Of note, the novel drug melflufen flufenamide has shown promising efficacy in 45 patients with EMD (extramedullary disease) included in the HORIZON trial, with an overall response of 24% vs 30% in patients without EMD.25 Selinexor also may have a role in treating patients with del(17p) based on its mechanism of action and available evidence in some clinical trials.26 Belantamb mafodotin, a BCMA-conjugated moAb, produced a response rate of 33%, which is similar to that reported in patients with high-risk cytogenetics.27 Further studies are required to confirm this efficacy. Table 2 shows the efficacy reported in patients with high-risk CA in the most relevant clinical trials in patients with NDMM and RRMM.
Management of functional high-risk patients
Although no specific trials were performed until very recently, new trials with BCMA-targeted CAR-T cells have focused on this subgroup of patients (Table 3). Some subgroup analysis in phase 3 trials focused on early relapses, defined as those occurring within the first 12 to 18 months after the previous therapy, showing that the addition of carfilzomib to Rd or daratumumab to Rd vs Rd in the ASPIRE and POLLUX trials resulted in a significant benefit for the triple combination compared with Rd. A similar effect has been recently reported with the addition of daratumumab to bortezomib or carfilzomib28-31 (Table 2).
Management of high-risk patients with CAR-T cell therapy
BCMA is an attractive and extensively studied target for immunotherapy in MM. BCMA-targeting CAR-T cells have demonstrated fast, high, and deep responses in patients with RRMM. The sample sizes across the different trials are so far rather small but have included a great proportion of patients with high-risk features, such as high-risk CA, R-ISS III, EMD, or high tumor burden.32,33 Ide-cel (idecabtagene vicleucel), indeed, already has been approved by US Food and Drug Administration for RRMM after at least 4 rounds of therapy, including PIs, immunomodulatory drugs, and anti-CD38, and has been evaluated in 128 patients with RRMM after a median of 6 prior lines (84% triple refractory).

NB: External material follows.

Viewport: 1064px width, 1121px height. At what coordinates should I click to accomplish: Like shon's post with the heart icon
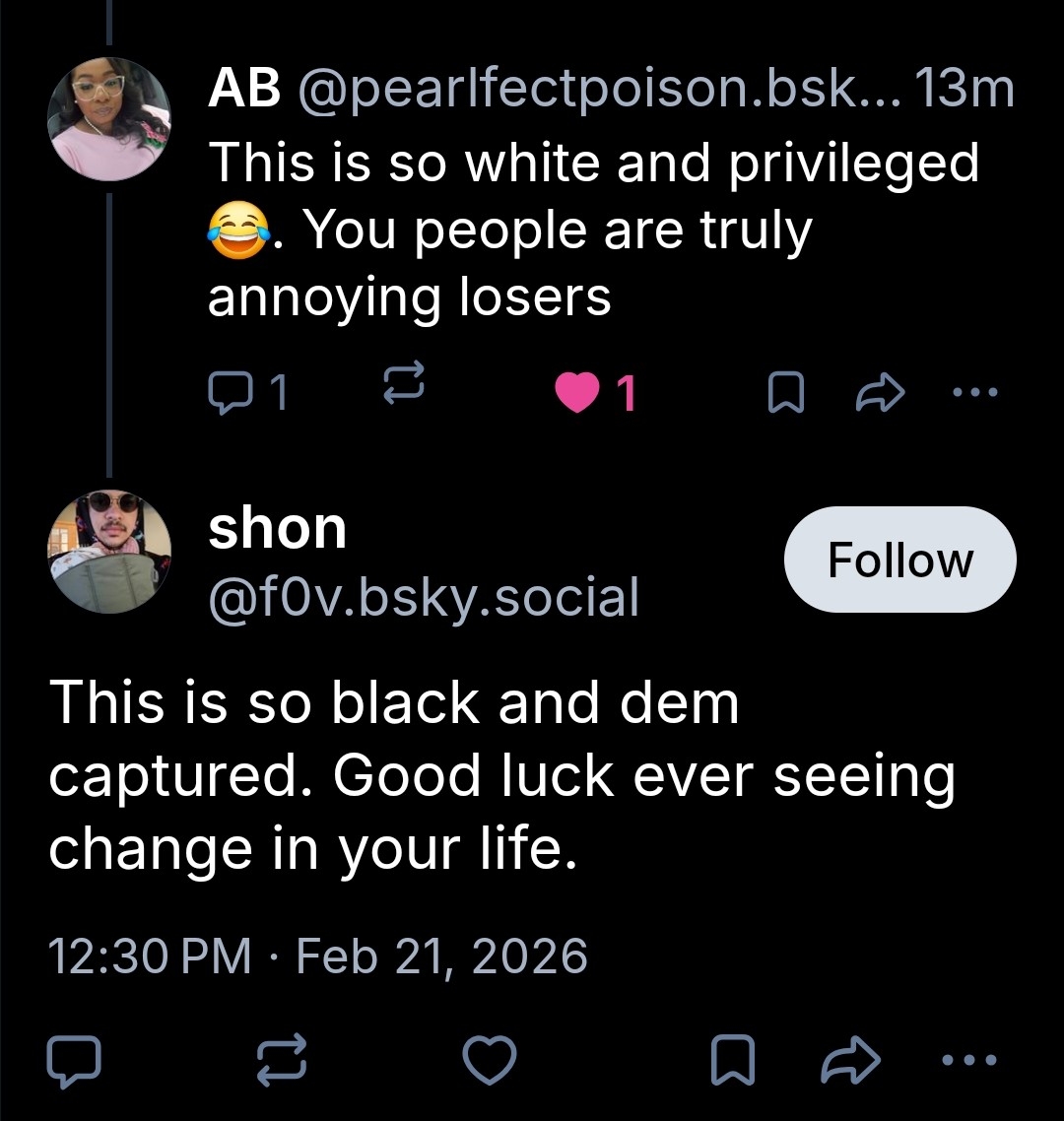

The ORR (overall response rate) was 73%, including a complete remission rate of 33% and a median PFS of 8.8 months. These efficacy data were sustained in patients with high-risk features, such as EMD (n = 50), high-risk CA (n = 45), or high tumor burden (n = 65)34 (Table 2). Many other BCMA-targeted CAR-T cells are under investigation, and some clinical trials are focused in patients with high-risk features (Table 3). If results are positive, CAR-T cell therapy will rapidly move as the first choice in patients with high-risk features.
Beyond BCMA-targeted CAR-T cells, there are other therapeutic options, such as bispecific moABs targeting not only BCMA but also GPRC5D, FcRH5, and others, under evaluation in patients with RRMM, and their efficacy will be also evaluated in patients with high-risk features.

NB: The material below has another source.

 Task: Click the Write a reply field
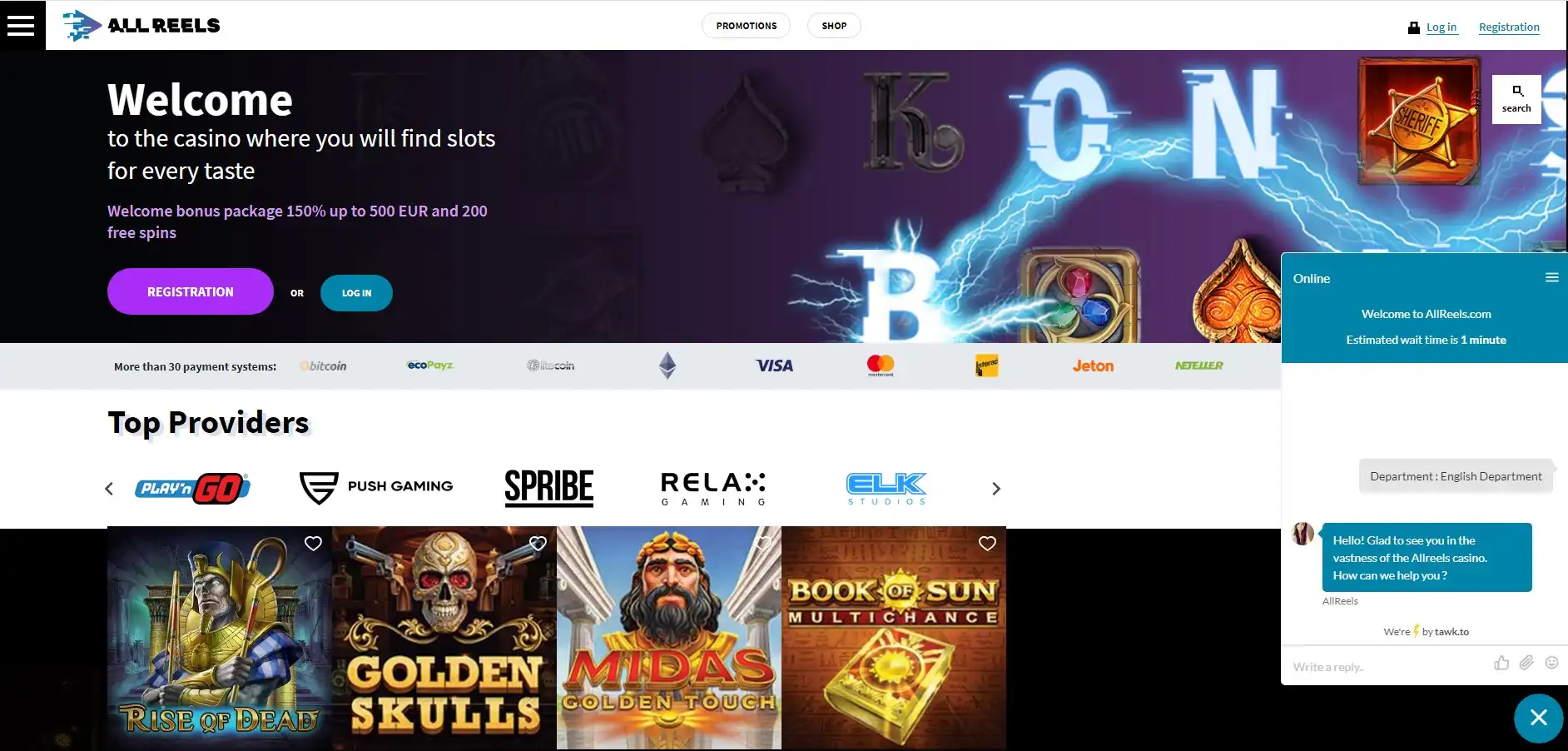click(x=1386, y=666)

In summary, in 2021, the identification of high-risk patients with MM continues being an unmet medical need, and the definition should be revisited. Genomics will help us to improve the identification of these patients, as well as the therapeutic advances, to find the best option for them. Considering the achievement of undetectable and sustained MRD can abrogate the poor prognosis of high-risk features, the management of these patients should be response adapted and determined from exposition to sequential treatments based on drugs with a new and different mechanism of action. International effort and research in this regard are required.
Conflict-of-interest disclosure
María-Victoria Mateos: has received honoraria derived from lectures and advisory boards from Janssen, BMS-Celgene, Amgen, Takeda, Abbvie, Sanofi, Oncopeptides, Adaptive, Roche, Pfizer, Regeneron, GSK, Bluebird Bio, and Sea-Gen.

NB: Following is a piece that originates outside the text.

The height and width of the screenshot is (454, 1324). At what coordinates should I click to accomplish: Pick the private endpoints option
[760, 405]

Borja Puertas Martínez: no competing financial interests to declare.
Verónica González-Calle: has received honoraria from Janssen and Celgene, received research funding from Janssen, and provided consulting or an advisory role for Prothena and Janssen.
Off-label drug use
María-Victoria Mateos: nothing to disclose.
Borja Puertas Martínez: nothing to disclose.
Verónica González-Calle: nothing to disclose.